How-To: Write a Module in C++

Overview

A Module is a UI component that can participate in a [Story](link to story doc), potentially composed of many different Modules. A Module's lifecycle is tightly bound to the story to which it was added. In addition to the capabilities provided to all Peridot components via fuchsia::modular::ComponentContext, a Module is given additional capabilities via its fuchsia::modular::ModuleContext.

SimpleMod

SimpleMod is a Module communicates with SimpleAgent via a fuchsia::modular::MessageQueue, and displays the messages from SimpleAgent on screen.

Mod Initialization

The first step to writing a Module is implementing the initializer.

#include <lib/component/cpp/startup_context.h>
#include <lib/app_driver/cpp/module_driver.h>
#include <lib/async-loop/cpp/loop.h>
#include <ui/cpp/fidl.h>

namespace simple {

class SimpleModule : fuchsia::ui::app::ViewProvider {
 public:
	SimpleModule(
			modular::ModuleHost* module_host,
			fidl::InterfaceRequest<fuchsia::ui::app::ViewProvider> view_provider_request)
			: view_provider_binding_(this) {
		view_provider_binding_.Bind(std::move(view_provider_request));
}

 private:
	modular::ModuleHost* module_host_;
	fidl::Binding<fuchsia::ui::app::ViewProvider> view_provider_binding_;
	std::set<std::unique_ptr<SimpleView>> views_;
};

}  // namespace simple

The ModuleHost provides SimpleModule with its StartupContext and fuchsia::modular::ModuleContext.

The ViewProvider request allows the system to connect to SimpleModule's view. TODO: Update guide to explain view connections.

Connecting to SimpleAgent

In order to provide SimpleAgent with a message queue SimpleModule first needs to connect to the agent via its fuchsia::modular::ComponentContext.

// Get the component context from the module context.
modular::fuchsia::modular::ComponentContextPtr component_context;
module_host->module_context()->GetComponentContext(
    component_context.NewRequest());

// Connect to the agent to retrieve it's outgoing services.
modular::fuchsia::modular::AgentControllerPtr agent_controller;
fuchsia::sys::ServiceProviderPtr agent_services;
component_context->ConnectToAgent("system/bin/simple_agent",
                                  agent_services.NewRequest(),
                                  agent_controller.NewRequest());

Creating a fuchsia::modular::MessageQueue

SimpleModule needs to create a message queue and retrieve its token to hand it over to SimpleAgent so it can write messages to it.
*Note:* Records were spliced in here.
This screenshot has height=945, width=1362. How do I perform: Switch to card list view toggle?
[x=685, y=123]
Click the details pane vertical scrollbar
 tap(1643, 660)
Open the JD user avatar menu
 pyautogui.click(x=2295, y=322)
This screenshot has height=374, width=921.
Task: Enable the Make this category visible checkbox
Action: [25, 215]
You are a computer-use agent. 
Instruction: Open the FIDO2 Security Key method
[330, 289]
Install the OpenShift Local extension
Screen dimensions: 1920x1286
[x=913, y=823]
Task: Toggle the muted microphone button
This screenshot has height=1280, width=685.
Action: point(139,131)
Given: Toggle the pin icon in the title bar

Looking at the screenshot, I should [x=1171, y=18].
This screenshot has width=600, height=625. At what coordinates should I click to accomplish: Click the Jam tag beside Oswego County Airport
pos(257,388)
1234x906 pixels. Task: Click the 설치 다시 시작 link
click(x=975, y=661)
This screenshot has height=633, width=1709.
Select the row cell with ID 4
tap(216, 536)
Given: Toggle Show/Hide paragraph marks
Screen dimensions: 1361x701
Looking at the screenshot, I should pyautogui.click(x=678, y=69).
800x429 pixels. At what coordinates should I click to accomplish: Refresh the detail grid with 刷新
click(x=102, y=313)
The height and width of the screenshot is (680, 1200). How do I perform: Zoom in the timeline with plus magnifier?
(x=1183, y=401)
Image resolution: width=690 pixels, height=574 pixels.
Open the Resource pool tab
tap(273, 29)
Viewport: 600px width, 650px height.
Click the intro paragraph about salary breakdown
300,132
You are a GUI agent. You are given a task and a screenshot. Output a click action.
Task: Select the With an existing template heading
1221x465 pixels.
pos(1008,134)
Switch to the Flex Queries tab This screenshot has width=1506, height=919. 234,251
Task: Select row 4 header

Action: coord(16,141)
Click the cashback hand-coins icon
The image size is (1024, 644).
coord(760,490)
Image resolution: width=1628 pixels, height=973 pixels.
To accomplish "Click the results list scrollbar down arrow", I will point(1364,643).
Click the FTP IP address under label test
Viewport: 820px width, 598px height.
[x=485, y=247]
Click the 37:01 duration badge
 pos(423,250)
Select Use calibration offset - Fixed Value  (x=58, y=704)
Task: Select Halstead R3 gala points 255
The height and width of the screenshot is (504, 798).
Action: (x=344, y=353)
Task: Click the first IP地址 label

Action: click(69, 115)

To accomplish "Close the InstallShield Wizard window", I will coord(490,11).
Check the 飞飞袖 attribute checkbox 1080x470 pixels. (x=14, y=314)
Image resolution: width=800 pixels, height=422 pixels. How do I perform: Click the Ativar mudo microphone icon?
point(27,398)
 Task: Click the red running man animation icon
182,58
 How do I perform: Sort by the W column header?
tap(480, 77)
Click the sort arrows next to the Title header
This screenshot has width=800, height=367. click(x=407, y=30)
// Request a new message queue from the component context.
modular::MessageQueueClient message_queue;
component_context->ObtainMessageQueue("agent_queue",
                                      message_queue.NewRequest());

// Get the token for the message queue and send it to the agent.
message_queue.GetToken(
    [agent_service = std::move(agent_service)](fidl::StringPtr token) {
      agent_service->SetMessageQueue(token);
    });

Communicating with `SimpleAgent

In order to receive messages on the newly created message queue, SimpleModule registers a receiver callback with MessageQueueClient. Here, the receiver is a lambda that gets called with new messages.

// Register a callback with a message queue client that logs any
// messages that SimpleAgent sends
message_queue.RegsiterReceiver(
    [](std::string msg, fit::function<void()> ack) {
        ack();
        FXL_LOG(INFO) << "New message: " << msg;
    });

Running the Module

int main(int argc, const char** argv) {
  async::Loop loop(&kAsyncLoopConfigAttachToThread);
  auto context = component::StartupContext::CreateFromStartupInfo();
  modular::ModuleDriver<simple::SimpleModule> driver(context.get(),
                                                     [&loop] { loop.Quit(); });
  loop.Run();
  return 0;
}

ModuleDriver is a helper class that manages the Module's lifecyle. Here it is given a newly created StartupContext and a callback that will be executed when the Module exits. ModuleDriver requires SimpleModule to implement the constructor shown above, as well as a Terminate:

void Terminate(fit::function<void()> done);

The module is responsible for calling done once its shutdown sequence is complete.